L'ALMP demande également une plus grande protection des riverains contre la dérive des pesticides. « Le ministère de l'agriculture a imposé une limite et un choix de distance de protection ridicule », a considéré Pierre-Michel Perninaud. L'association propose notamment un recul de 150 à 200 m des distances pour les écoles.
Autre requête : mettre en œuvre les 20 % au minimum d'alimentation bio et 50 % locale dans la restauration collective, un objectif de la loi Egalim aujourd'hui en souffrance. « L'intérêt est sanitaire et social, mais ce serait aussi un levier puissant pour un soutien à l'agriculture biologique, a estimé Pierre-Michel Perninaud.
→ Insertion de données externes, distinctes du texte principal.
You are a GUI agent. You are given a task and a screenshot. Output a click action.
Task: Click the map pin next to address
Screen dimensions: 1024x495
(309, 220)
Le projet alimentaire territorial permet de s'affranchir de certaines difficultés liées aux appels d'offres. » Enfin, l'ALMP souhaiterait que les préjudices subis par les professionnels soient mieux reconnus car, aujourd'hui, les maladies professionnelles restent sous-déclarées.
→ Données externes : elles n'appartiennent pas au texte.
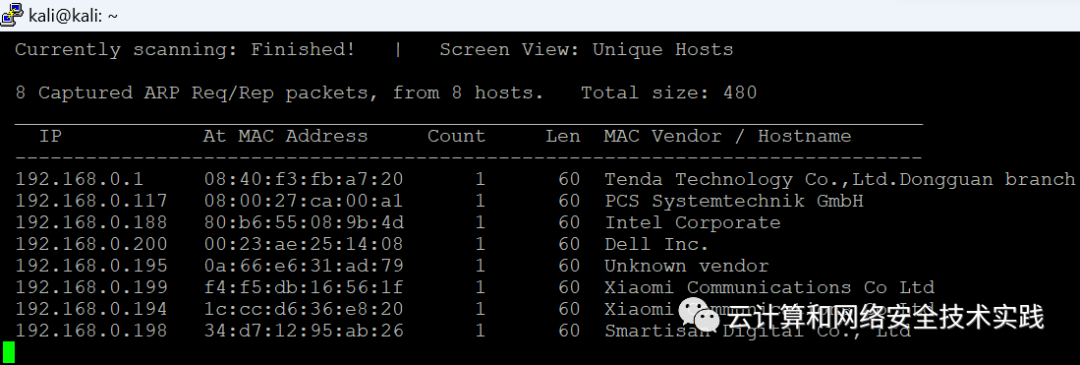Click the 'Currently scanning: Finished!' status
This screenshot has width=1080, height=365.
point(185,50)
Ces dernières propositions correspondent à celles soutenues pour les pesticides par des mutuelles. En février dernier, quatorze (2) d'entre elles ont interpellé le Premier ministre, Gabriel Attal, pour qu'il agisse pour la prévention et la réparation des préjudices liés à des expositions à des polluants.
« Comment est-il acceptable que trois ans après la mise en œuvre du fonds d'indemnisation des victimes de pesticides, alors qu'a été évalué à 10 000 le nombre de bénéficiaires, seulement 1 000 aujourd'hui en bénéficient, a interrogé Martin Rieussec-Fournier, président de la fondation Santé Environnement de La Mutuelle familiale, lors d'un colloque au Sénat le 5 février. Très peu a été fait pour faire connaître ce fonds. » Elles appellent également à ce que soient appliquée la loi au sujet de l'évaluation de la toxicité des pesticides avant autorisation à la vente.
« Gabriel Attal, vous nous avez proposé un grand bond en arrière en mettant en pause le plan Écophyto – alors que 23 millions de Français ont une ou plusieurs maladies chroniques et un demi-million de Français déclenchent un cancer hormo-dépendant, nous vous proposons un grand bond en avant qui s'appuie sur le scénario de l'Inrae qui propose une France et une Europe 100 % agroécologique », a lancé Martin Rieussec-Fournier.